- [What you are asked to do]
Please write everything in the material below, from the line containing "You are a GUI" down to the line containing "The width and height of the screenshot is (1271, 952).", as a JSON list of strings. Include both of those lines, give one string per line, and leave out blank lines.

- [Exercise materials]
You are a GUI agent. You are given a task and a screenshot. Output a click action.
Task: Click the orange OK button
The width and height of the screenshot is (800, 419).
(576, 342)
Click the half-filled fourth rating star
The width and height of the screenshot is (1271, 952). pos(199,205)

* * *

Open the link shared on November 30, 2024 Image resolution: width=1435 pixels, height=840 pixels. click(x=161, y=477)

---

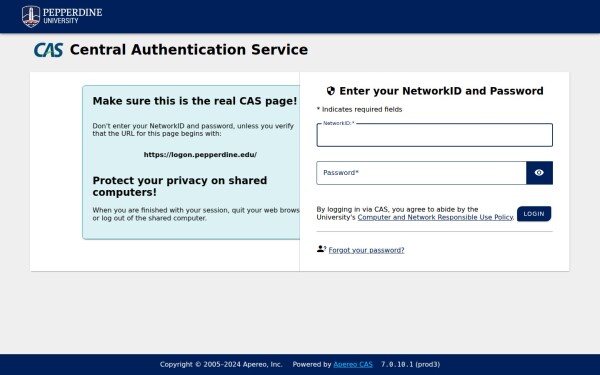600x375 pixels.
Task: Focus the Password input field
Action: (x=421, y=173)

- [Written response]
[
  "You are a GUI agent. You are given a task and a screenshot. Output a click action.",
  "Task: Click the orange OK button",
  "The width and height of the screenshot is (800, 419).",
  "(576, 342)",
  "Click the half-filled fourth rating star",
  "The width and height of the screenshot is (1271, 952). pos(199,205)"
]